With the earth collapsing from above, the inner ward had collected a treasure of dead from the battlefield above. Horses, dogs, men and the bones of those who’d slept beneath the bog for centuries, all tumbled into the caverns of Caer Sidi.
Tiernmas had ordered the dead be brought to the inner ward. Those fallen in battle and those long asleep beneath the waters of the bog, it mattered not. They would be his to command. Arranged now in neat rows for Tiernmas’s inspection, most wore the colors of Ys. It appeared Talan’s army had gotten the worst of this battle.
His eyes came to rest upon a woman. She was not dressed as a warrior, but wore a necklace of talons around her slit neck. Her eyes, dull with death stared at him. One blue, and one green.
Tiernmas knelt beside her, wiped the muck from her face, and traced the clean slice at her throat. “The sacrifice. ‘Tis she who set me free. I will do the same for her.”
This was the blood that had melted the stone, had freed Tiernmas from his bonds. She would have his thanks. He closed her gaping mouth, feeling the rigid jaw resist. The dead would dance again, he vowed silently. They would fill his halls with life.
“Bring this one,” Tiernmas said to Idwylc. “I
have much to teach one who whispers to trees.”
The brehon hesitated.
“Come, come. You must become used to the dead. They are all we have.”
“I know her,” Idwylc said. “She’s one of us. One of the nine. Nesta is her name.”
“So much the better,” Tiernmas said.
Idwylc called upon his younger brethren to heft the stiffening body of the bloodless young woman from the muck.
Tiernmas led them to the great hall, a cavern of broken rib vaults that had once gleamed with carved oak beams, polished silver sconces and braziers of blue beetlewood, with tapestries woven in the far lands of Thrace and windows glassed with color that must have let in the stainless sky.
It would be so again, when Arianrhod finished her work.

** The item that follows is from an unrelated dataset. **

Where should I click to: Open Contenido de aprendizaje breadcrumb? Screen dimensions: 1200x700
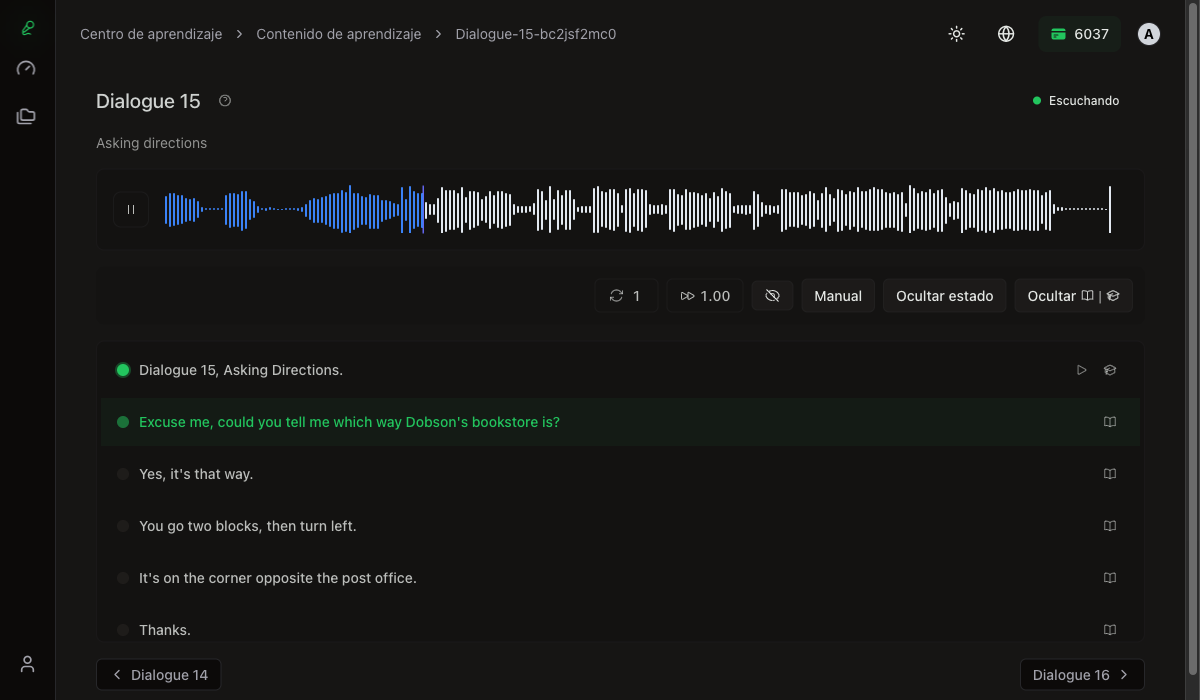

A narrow staircase spiraled into the labyrinth. Tiernmas led the way deeper into the bowels of the fortress where the tunnels burrowed beneath the vast forests that draped down from the Felgarths. A tangle of roots made the way almost impassable.
“Lay her here among her trees,” Tiernmas ordered.
Some roots were supple and new, others rigid and unyielding. Like the souls of men.
Tiernmas laced a tangle of roots about both of his forearms and called as a mother does to a child, with the voice of creation. “Come,” he said, “spill into me.”
The roots tightened, like the snake around his neck. He could feel the life force, the greenflow, coursing down from the green leaves so far above, that they had escaped the suck of his insects. Sap moved from leaf to root as it would with the coming of winter.
By the light of Idwylc’s torch, he saw the greenflow begin to bead at last at the tip of the longest root. It gathered like honey, like rain, like milk from a teat, like a tear, a brilliant pearl of destiny, just as Caradoc had taught him it would. Channel, gather, and give it away.
Tiernmas caught the bead upon his finger. It beamed with its own light, green fire.
“Here!” he said triumphantly. “Here is the life I give to all.”
With that, he knelt beside the druí and tugged at her chin, then let the bead of life drop upon her tongue. With that which remained on his fingertip, he drew upon her chest the runes of the living. Green fire followed his finger, and seared a mark into the dead flesh. From it, the pink glow of living crept. And when her eyes blinked and saw once more, they fell on Tiernmas. One green and one blue.